I figured I'd get this one out of the way now (a week or so before the PC Party of Alberta gets thrashed) because in a week or so, nobody's going to want to hear it.
In a week or so, all the talk will be about how the Wildrose is the new power in provincial politics, and everyone will be instant Wildrose fans. There will also be discussions at length about how conservatives in Ontario should follow their lead, and how the problem with the PC Party of Ontario is, and always has been, that they have the word "Progressive" in the title, and that there are too many "progressive" Red Tories in the party, and the solution is to get rid of both.
Unfortunately, purging the party of Reds is only going to solve part of the problem. There are at least three major differences I can think of that separate the Ontario political situation from that in Alberta.
First of all, from what I've seen, the PC Party of Alberta has completely taken this election on the chin. Faced with an angry electorate who wanted change, they immediately defaulted to howling about abortion. However, what is obvious to everyone, including Ontarians like me, is that the PC Party of Alberta doesn't really care about reproductive issues- they're just using them to distract people. And they're not even doing that good of a job of distracting people.

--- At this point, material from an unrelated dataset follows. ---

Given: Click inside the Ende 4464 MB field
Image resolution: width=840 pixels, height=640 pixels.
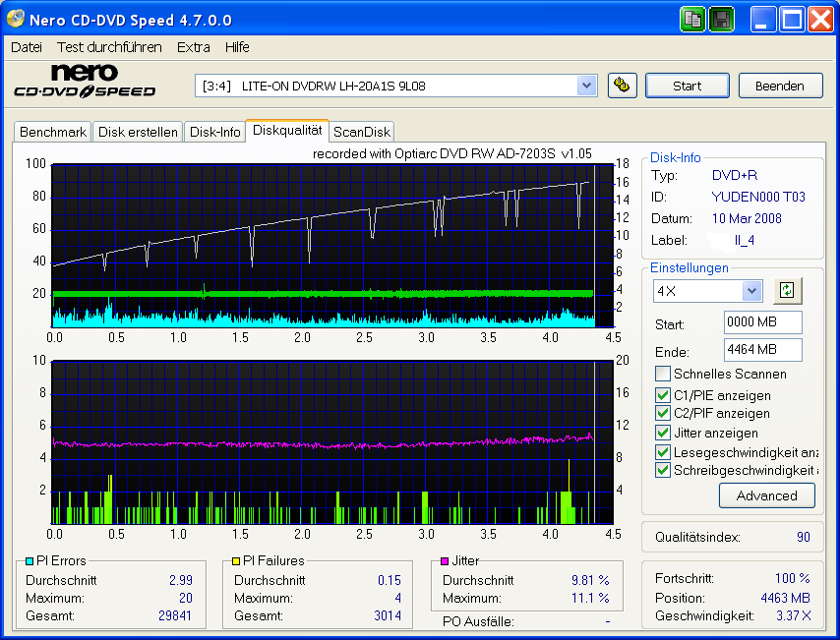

Secondly, the PC Party of Alberta seems to be liked by precisely no one. Nobody in Alberta is about to lose sleep over Alison Redford getting tossed. I don't see any Working Families Coalition ads painting Danielle Smith as a patsy for oil patch executives. I don't see the mayor of Calgary, or any mayors for that matter, standing up for Redford. (Come to think of it, Mr. Nenshi has been awfully quiet lately. Didn't he help install Redford as leader of the Alberta PC's? Hmmm.)
Finally, Albertans, to their credit, do not stand for wishy-washy government and are actively engaged in provincial politics.
I was going to write a few paragraphs showing how the situation in Ontario is different from the above, but I hardly think that's necessary. Suffice it to say that McGuinty and his cult believe that they have a God-given right to government, actively borrow from Obama's playbook and frequently treat his advisors as honoured guests despite the supposed unpopularity of that administration in the United States, will profit from Working Families Coalition largesse and a bunch of affiliated municipal people in the next election, and that it wouldn't be a surprise to anyone if most Ontarians think Bill Davis is still Premier.
Oh, and as far as asking whether McGuinty really cares about reproductive rights? That's the sort of question that only sillies like me would ask.
By the way, did you know that Dalton's dear old dad once resigned as president of an Ottawa Liberal riding association over Trudeau's position on reproductive rights? True story.
So: If the coming Wildrose victory finally gets the PCPO to stop trying to win over people who will never vote for them and start being conservatives, that's fantastic. But by itself, it's not nearly enough.